Posted: Wed Jul 03, 2002 11:07 am
by WiZARD
Maybe simpy will create array?

Posted: Fri Jul 05, 2002 1:17 am
by WiZARD
Your welcome Michelle! :)

My turn then.

Posted: Sun Jul 07, 2002 5:35 pm
by Goober
Since your taken care of, I'll go ahead with my problem.

I'm farely new with php, but not stupid.

When I query information that was submitted into a database prior, my result is: Resource id #3

I used to remember what to do in this situation, but I completely forgot somehow. Someone please help me out.

Posted: Sun Jul 07, 2002 8:42 pm
by Oleg Butuzov
Resource id #3 -?????????

HM?!?! You try to put link indefiner into the data base!
like

Code: Select all

<?
$user="flashsoft";
$pass="me";
$host="localhost";
$database="flashsoft";

$link=mysql_connect($host, $user, $pass);
mysql_select_db($database);


mysql_query("INSERT INTO `table` (`link`) VALUES ('$link')"; // here is problem
// just change a var name

?>



regards...

Posted: Sun Jul 07, 2002 9:12 pm
by Goober
I'm sorry but your going to have to be more specific. :lol:

Posted: Mon Jul 08, 2002 3:18 am
by Oleg Butuzov
I did not undestud you. (BAD ENGLISH =( )

Resource id #3 - this is link of the mysql connection... so can not put it into data base =(.

Posted: Mon Jul 08, 2002 9:14 am
by Goober
Yes, I know that. I haven't been trying to put that into the database. I previously entered numbers, they entered just like they should, they are there.

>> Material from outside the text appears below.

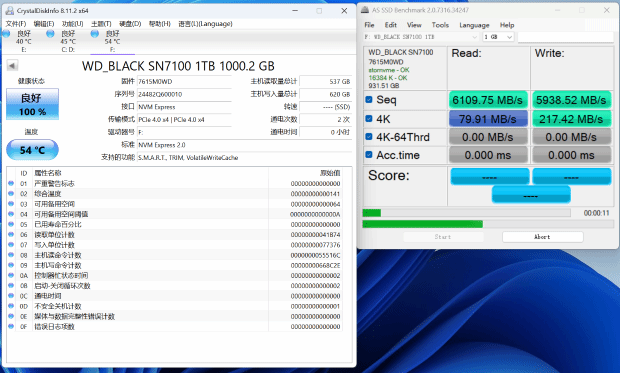Open the 1 GB test size dropdown
Viewport: 620px width, 373px height.
pos(498,37)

When I query them I get that: Resource Id #3, and I dont know what to do from there.

Posted: Wed Jul 10, 2002 1:46 am
by Oleg Butuzov
Goober wrote:When I query them I get that: Resource Id #3, and I dont know what to do from there.


Your vars have same names like link indentifier... may be...

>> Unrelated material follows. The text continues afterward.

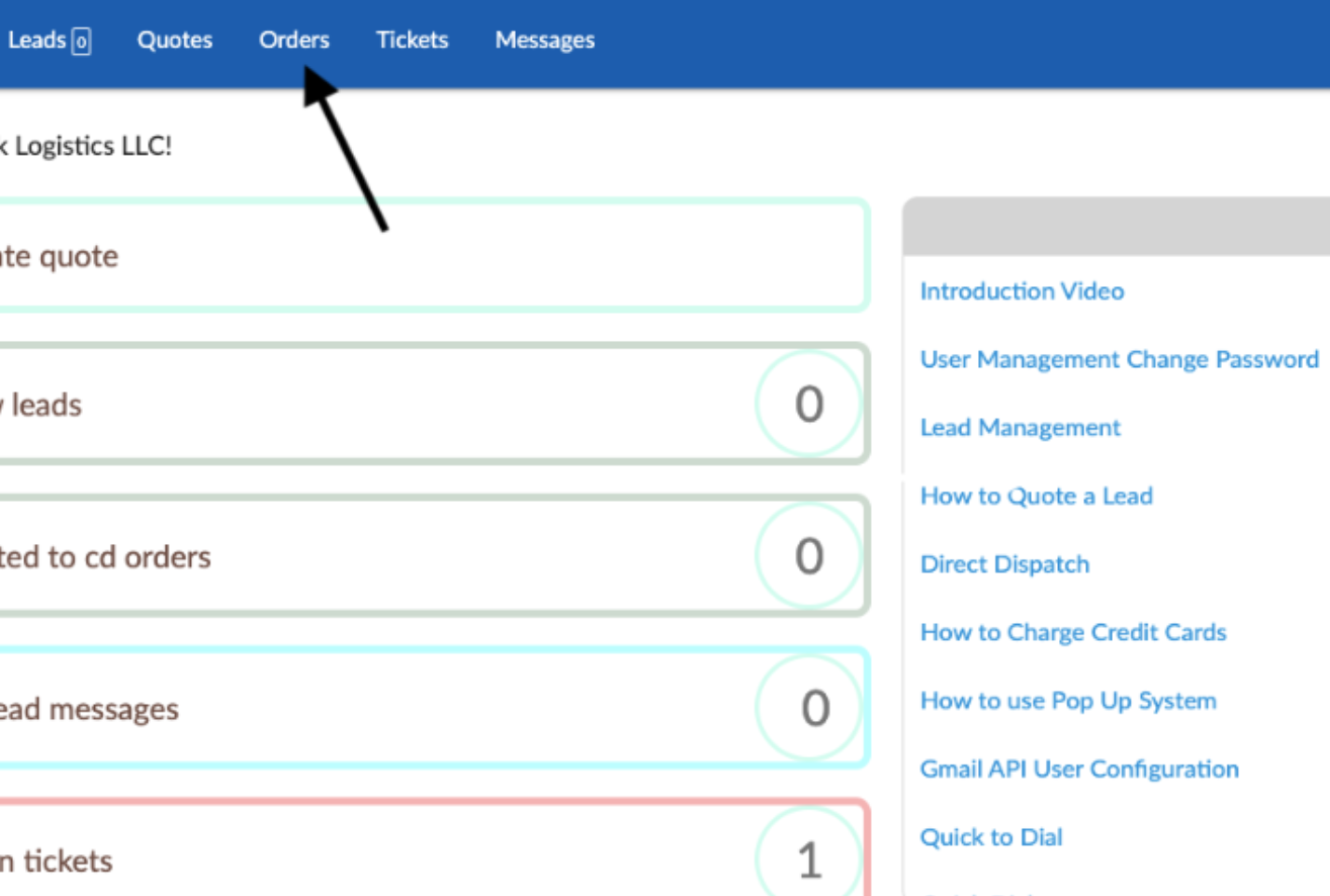This screenshot has width=1330, height=896.
Task: Open How to use Pop Up System
Action: pos(1067,700)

Show me please a sours file, i after that I tell you where i mistake...

da code...

Posted: Thu Jul 11, 2002 7:03 am
by Goober

Code: Select all

$link = mysql_connect( "$dbhost","$dbuser","$dbpass" );
 if ( ! $link )
   die( "You did something wrong.  You are very stupid.  Fix it.<br>" );
      
$select = mysql_select_db( $dbname ) or die ( "You did something wrong.  You are very stupid.  Fix it.<br>" );

$result_wins = mysql_query( "SELECT sum(wins) FROM record" );
$var = mysql_fetch_array($result_wins);     
         if ($var == $four) 
        echo $var;


Thus, when I echo $var, I get "Array". :roll:

Posted: Thu Jul 11, 2002 7:09 am
by elitecodex
Try something like this:

Code: Select all

$result_wins = mysql_query("SELECT SUM(wins) AS wins_total FROM record") or die(mysql_error());
$var = mysql_fetch_array($result_wins)
if ( $var['wins_total'] == $four )
    echo $var['wins_total'];


When you are calling mysql_fetch_array, you are getting an array of all the fields in the current record, you have have to tell it which one. See if this works.

Will

Posted: Thu Jul 11, 2002 7:28 am
by Goober
OMFG....I love you so much. If I ever meet you in person, I'll molest you... :lol: